The reason is that Republican nominee Donald Trump had announced that if voted to power, he would withdraw the US from the Paris Agreement, which was signed at last year's summit.
The Morocco summit will conclude on 18 November.
What is the Paris Agreement?
The Paris Agreement aims to cut down the global rise in average temperatures to 2 degrees Celsius, and preferably 1.5 degrees Celsius. This requires a lot of action from developed countries, especially the US, in terms of cutting consumption, switching to solar power, etc.
Trump has denied the scientific consensus on climate change, and has called it a 'hoax' perpetrated by the Chinese. In a later Presidential debate, he denied he made this claim, but not his denial of climate change.
Impact of potential US withdrawal
If the US does withdraw from the Paris Agreement, it would take effect after four years, so Trump's actions would not hurt immediately. But the summit in Morocco will begin negotiations over the rules and standards that would govern the implementation of the Paris Agreement.
Trump's election could cause significant uncertainty about the efficacy of the Agreement, given that the US is the world's second largest emitter of carbon dioxide, accounting for 17% of global emissions.
US help is also needed to provide finance and cheap technology to developing countries such as India to transition towards low-carbon emissions. A US withdrawal will also jeopardise the multilateral $100 billion Green Climate Fund, meant to finance low carbon technologies.
Trump had also specifically said that if he is elected, the US will stop funding "UN global warming programmes".
More crucially, Trump's election could cause diplomatic uncertainty at Marrakech.
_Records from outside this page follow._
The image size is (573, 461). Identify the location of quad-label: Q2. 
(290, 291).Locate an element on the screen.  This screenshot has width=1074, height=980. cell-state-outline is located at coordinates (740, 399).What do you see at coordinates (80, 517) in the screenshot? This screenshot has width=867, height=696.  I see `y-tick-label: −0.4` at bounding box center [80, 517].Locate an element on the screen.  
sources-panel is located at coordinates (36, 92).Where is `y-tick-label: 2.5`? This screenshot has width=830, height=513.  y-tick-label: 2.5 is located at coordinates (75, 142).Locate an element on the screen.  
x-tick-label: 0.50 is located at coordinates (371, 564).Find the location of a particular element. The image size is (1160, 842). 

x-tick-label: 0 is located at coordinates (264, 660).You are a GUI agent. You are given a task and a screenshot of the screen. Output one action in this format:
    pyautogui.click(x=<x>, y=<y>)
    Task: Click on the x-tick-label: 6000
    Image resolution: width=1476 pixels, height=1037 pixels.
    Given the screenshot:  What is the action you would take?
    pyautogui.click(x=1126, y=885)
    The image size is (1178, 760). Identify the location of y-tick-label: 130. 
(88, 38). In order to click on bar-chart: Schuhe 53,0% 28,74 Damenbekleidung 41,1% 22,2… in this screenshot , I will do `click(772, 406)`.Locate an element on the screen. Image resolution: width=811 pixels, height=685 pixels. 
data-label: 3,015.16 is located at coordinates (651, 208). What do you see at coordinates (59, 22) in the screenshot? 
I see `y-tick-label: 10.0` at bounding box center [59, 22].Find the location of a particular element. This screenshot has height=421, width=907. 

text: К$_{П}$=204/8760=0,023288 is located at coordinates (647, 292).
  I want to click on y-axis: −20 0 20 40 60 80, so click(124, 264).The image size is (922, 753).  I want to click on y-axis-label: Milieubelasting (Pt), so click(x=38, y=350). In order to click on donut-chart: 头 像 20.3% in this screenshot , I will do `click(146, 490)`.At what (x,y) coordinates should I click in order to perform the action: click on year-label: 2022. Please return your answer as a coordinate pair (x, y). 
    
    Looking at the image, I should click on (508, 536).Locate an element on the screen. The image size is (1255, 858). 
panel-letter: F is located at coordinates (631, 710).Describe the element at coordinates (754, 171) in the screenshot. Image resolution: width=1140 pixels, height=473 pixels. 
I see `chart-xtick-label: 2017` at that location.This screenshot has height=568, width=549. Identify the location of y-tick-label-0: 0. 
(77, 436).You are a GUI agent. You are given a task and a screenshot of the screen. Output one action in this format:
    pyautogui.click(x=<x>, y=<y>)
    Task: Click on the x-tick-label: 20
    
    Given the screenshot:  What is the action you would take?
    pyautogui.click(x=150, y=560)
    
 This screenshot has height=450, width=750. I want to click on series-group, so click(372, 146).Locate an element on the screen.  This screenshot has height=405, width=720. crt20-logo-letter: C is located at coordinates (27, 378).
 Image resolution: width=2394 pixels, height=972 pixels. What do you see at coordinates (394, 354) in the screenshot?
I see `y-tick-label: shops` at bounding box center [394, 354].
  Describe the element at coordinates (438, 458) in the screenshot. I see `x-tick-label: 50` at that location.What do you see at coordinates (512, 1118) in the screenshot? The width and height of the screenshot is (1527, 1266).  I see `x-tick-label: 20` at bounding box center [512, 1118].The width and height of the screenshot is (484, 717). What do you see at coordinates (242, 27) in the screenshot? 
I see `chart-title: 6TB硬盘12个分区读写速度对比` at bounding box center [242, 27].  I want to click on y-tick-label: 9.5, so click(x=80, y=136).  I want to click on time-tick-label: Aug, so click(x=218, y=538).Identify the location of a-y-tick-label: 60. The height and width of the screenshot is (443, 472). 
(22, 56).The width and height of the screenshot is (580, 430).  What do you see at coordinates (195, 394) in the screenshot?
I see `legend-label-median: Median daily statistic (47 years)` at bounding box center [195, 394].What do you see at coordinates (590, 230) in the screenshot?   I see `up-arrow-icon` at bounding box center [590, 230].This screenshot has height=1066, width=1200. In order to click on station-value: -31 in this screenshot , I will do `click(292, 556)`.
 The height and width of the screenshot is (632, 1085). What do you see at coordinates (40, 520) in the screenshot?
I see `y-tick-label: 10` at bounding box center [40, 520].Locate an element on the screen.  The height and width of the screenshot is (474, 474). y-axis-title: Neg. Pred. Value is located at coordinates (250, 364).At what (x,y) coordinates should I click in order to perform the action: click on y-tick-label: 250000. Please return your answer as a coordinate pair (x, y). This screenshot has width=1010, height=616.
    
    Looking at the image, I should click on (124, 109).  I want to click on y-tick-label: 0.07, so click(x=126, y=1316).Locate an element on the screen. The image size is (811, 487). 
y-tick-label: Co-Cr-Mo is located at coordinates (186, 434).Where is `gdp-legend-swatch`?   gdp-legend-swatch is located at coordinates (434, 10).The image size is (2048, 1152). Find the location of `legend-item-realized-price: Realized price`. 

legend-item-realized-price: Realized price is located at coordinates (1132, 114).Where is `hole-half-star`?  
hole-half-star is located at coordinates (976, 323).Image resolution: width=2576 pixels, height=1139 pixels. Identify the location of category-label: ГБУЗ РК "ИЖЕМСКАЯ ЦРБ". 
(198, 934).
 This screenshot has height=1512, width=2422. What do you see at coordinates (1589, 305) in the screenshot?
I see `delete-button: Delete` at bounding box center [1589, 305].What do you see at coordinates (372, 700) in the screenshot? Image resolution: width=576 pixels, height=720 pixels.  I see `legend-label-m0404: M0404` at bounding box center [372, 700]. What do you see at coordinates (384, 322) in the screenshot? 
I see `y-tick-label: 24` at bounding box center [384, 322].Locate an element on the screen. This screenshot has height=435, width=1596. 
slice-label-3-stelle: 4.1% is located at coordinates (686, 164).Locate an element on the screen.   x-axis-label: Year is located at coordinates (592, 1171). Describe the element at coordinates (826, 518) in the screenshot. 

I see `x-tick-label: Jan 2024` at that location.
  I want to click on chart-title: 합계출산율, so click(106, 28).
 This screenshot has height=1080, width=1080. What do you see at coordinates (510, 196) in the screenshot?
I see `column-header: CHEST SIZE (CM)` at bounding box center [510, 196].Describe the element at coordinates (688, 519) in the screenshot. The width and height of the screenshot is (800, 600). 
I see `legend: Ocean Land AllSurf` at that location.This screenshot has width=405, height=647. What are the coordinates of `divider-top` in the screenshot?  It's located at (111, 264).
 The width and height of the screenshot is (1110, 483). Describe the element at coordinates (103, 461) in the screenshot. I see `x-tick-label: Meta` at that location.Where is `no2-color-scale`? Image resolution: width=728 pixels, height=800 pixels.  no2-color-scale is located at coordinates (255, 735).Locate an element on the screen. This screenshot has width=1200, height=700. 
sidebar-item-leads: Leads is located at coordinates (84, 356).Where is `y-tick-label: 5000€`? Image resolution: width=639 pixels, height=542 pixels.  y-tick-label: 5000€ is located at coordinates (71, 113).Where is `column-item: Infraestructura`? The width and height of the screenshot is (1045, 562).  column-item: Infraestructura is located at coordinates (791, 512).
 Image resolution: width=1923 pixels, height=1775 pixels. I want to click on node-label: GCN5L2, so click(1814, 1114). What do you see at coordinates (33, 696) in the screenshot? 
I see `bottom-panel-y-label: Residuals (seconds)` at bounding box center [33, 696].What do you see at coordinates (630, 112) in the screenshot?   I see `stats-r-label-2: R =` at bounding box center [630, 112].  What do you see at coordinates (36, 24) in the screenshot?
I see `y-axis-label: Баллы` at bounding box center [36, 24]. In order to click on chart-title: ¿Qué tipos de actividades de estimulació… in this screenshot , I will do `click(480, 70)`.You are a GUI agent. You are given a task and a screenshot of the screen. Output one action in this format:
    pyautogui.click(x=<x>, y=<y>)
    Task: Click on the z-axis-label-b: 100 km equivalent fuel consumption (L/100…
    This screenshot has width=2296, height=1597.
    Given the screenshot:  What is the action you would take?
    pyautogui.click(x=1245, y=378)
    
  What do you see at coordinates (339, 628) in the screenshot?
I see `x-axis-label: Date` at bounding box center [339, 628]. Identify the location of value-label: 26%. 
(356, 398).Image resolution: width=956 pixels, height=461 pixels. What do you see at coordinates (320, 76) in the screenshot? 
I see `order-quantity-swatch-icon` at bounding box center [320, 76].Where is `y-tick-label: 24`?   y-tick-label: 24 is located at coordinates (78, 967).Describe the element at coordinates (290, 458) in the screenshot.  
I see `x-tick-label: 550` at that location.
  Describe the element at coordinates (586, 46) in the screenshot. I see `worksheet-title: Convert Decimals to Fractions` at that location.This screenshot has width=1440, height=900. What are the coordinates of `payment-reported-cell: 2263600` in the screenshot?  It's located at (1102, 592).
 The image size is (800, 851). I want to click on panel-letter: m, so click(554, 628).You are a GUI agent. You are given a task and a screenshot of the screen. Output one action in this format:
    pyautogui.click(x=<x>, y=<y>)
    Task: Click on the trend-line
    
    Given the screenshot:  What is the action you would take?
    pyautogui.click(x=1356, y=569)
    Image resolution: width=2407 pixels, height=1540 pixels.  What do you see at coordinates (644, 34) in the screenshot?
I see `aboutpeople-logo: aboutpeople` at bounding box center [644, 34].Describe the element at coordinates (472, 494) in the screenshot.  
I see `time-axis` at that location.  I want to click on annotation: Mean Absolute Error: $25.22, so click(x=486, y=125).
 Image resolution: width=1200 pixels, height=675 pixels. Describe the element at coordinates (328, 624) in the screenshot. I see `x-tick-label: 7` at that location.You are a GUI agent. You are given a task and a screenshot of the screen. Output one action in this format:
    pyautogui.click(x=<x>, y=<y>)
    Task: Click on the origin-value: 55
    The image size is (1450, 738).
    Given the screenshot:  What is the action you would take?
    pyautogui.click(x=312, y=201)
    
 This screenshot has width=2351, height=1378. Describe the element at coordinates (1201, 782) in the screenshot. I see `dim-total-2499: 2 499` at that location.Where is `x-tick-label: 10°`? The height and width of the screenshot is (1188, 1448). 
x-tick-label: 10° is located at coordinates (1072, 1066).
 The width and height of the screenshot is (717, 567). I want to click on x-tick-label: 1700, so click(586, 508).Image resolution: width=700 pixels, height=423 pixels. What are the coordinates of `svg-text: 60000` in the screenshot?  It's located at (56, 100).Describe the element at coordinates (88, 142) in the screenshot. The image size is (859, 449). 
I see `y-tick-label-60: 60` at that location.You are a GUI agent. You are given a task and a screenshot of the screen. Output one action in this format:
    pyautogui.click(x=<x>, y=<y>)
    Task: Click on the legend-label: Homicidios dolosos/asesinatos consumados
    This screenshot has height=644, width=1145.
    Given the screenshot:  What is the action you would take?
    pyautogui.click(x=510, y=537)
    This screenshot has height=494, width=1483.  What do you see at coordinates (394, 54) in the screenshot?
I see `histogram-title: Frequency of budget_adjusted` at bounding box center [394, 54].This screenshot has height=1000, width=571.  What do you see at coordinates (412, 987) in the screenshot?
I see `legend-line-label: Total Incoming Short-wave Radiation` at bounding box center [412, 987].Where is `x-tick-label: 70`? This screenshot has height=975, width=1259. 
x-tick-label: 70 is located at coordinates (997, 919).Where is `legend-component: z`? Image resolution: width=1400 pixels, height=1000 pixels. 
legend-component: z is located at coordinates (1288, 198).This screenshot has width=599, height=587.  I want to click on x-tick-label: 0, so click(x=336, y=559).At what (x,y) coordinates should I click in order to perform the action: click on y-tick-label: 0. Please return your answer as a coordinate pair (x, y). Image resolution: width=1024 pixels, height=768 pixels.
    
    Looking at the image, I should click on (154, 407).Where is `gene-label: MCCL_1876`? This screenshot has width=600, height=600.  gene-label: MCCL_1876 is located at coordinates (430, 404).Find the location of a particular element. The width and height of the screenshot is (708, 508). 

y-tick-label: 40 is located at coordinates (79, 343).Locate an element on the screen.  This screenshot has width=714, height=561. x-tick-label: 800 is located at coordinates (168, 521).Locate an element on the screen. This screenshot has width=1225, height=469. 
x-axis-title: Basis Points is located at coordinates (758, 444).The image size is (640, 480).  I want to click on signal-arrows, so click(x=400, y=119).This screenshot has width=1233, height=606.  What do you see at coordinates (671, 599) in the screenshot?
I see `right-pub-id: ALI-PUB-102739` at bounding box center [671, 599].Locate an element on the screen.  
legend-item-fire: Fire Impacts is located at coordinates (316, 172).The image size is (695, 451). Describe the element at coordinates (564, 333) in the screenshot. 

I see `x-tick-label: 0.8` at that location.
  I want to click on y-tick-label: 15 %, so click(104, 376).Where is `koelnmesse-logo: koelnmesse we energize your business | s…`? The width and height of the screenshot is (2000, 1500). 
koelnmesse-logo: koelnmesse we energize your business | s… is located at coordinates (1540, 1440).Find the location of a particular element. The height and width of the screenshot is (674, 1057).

The US has usually played a leadership role in determining the outcome of climate summits, stalling it in Copenhagen in 2009, and helping it get through in Paris in 2015.
"US leadership was critical in getting the Paris Agreement across the finish line," Elliot Diringer, executive vice president of the Centre for Climate and Energy Solutions, told NBC News. "Many in Marrakech will be watching very closely for the election outcome."